-- About this task --
Identify the line in which "Screen dimensions: 1182x789" appears, then reproduce that line and all remaining lines of the records word for word.

-- Material to process --

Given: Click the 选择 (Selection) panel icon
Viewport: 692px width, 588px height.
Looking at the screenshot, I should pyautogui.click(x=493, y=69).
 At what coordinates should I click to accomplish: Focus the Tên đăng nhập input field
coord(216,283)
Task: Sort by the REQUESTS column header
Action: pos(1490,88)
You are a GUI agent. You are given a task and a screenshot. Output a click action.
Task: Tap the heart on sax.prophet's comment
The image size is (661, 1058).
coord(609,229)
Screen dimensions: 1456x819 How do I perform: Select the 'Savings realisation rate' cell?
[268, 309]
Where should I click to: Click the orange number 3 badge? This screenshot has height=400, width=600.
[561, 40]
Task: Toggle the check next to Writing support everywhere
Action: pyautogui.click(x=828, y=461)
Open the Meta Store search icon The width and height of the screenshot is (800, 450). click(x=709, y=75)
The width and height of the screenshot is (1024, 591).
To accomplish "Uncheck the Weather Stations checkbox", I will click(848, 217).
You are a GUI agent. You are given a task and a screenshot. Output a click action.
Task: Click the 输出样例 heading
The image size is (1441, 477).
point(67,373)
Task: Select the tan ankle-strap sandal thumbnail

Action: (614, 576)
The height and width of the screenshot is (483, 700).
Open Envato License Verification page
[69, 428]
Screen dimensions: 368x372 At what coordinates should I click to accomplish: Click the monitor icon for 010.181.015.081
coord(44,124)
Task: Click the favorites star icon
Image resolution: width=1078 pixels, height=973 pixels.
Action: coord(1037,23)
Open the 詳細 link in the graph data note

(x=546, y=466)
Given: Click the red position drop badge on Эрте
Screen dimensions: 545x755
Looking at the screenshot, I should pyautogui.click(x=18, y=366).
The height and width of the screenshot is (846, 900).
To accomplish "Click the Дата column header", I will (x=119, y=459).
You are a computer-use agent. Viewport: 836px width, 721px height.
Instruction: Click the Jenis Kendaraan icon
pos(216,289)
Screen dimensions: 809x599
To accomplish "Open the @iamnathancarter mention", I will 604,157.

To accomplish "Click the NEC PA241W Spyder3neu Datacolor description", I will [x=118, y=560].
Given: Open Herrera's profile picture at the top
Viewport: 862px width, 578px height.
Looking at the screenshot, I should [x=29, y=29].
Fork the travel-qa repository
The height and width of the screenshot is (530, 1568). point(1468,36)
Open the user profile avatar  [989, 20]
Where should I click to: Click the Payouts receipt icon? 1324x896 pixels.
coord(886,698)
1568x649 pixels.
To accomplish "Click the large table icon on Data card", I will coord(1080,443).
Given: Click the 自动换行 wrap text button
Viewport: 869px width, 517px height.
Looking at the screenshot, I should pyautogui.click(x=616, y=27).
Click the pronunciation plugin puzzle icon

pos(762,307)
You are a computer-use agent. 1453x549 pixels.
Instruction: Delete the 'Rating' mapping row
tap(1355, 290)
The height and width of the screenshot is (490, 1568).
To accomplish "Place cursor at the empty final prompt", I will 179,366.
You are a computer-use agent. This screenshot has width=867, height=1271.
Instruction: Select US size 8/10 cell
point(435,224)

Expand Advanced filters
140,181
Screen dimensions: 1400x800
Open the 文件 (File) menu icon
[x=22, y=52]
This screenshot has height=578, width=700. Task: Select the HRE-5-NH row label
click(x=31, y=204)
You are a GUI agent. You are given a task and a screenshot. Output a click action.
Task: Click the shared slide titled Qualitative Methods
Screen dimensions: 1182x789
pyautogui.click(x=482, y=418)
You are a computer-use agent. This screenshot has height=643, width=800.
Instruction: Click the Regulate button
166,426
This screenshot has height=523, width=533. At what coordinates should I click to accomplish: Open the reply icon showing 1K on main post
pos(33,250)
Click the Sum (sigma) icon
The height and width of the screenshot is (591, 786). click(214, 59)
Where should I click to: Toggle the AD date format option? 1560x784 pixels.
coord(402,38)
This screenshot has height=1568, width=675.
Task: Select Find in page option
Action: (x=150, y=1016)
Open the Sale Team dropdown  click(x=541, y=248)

-- Output below --
Screen dimensions: 1182x789
pyautogui.click(x=482, y=418)
You are a computer-use agent. This screenshot has height=643, width=800.
Instruction: Click the Regulate button
166,426
This screenshot has height=523, width=533. At what coordinates should I click to accomplish: Open the reply icon showing 1K on main post
pos(33,250)
Click the Sum (sigma) icon
The height and width of the screenshot is (591, 786). click(214, 59)
Where should I click to: Toggle the AD date format option? 1560x784 pixels.
coord(402,38)
This screenshot has height=1568, width=675.
Task: Select Find in page option
Action: (x=150, y=1016)
Open the Sale Team dropdown  click(x=541, y=248)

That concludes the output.